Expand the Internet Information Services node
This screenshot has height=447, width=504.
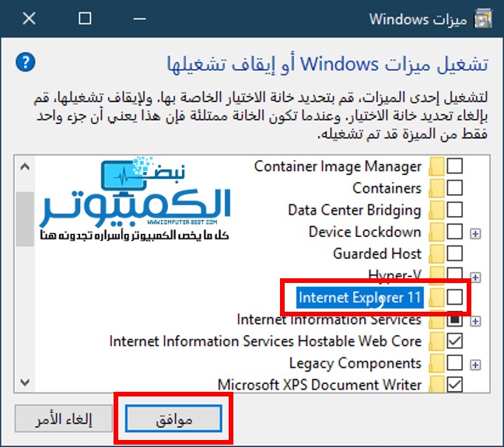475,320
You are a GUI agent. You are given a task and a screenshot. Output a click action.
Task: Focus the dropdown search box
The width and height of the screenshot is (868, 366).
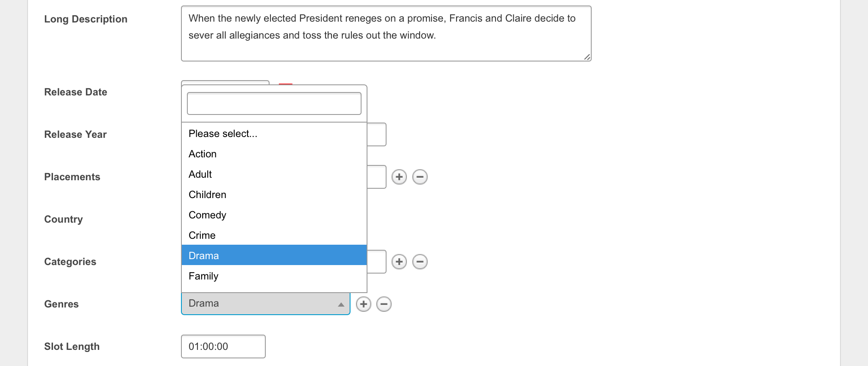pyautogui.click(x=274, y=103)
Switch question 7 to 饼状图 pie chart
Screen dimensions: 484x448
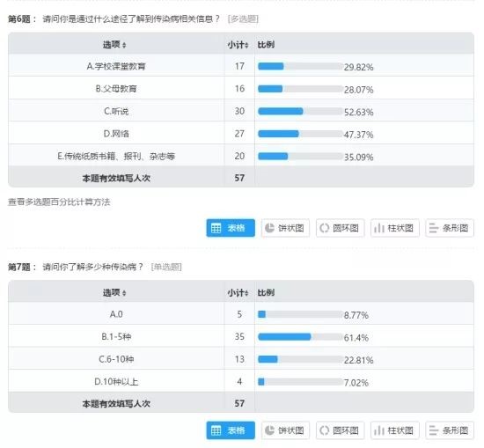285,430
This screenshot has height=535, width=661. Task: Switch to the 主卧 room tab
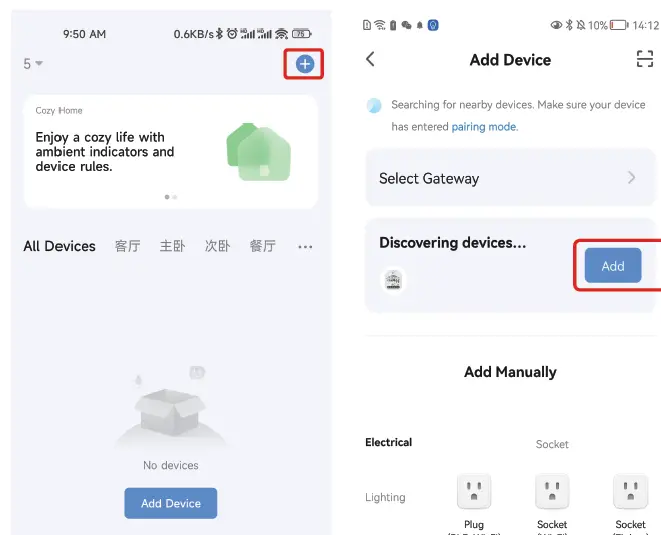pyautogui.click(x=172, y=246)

• Description of the task: In your copy of the material, match every word exactly and include no pictures.

• The answer:
Expand the Internet Information Services node
This screenshot has height=447, width=504.
475,320
You are a GUI agent. You are given a task and a screenshot. Output a click action.
Task: Focus the dropdown search box
The width and height of the screenshot is (868, 366).
pyautogui.click(x=274, y=103)
Switch question 7 to 饼状图 pie chart
Screen dimensions: 484x448
285,430
This screenshot has height=535, width=661. Task: Switch to the 主卧 room tab
pyautogui.click(x=172, y=246)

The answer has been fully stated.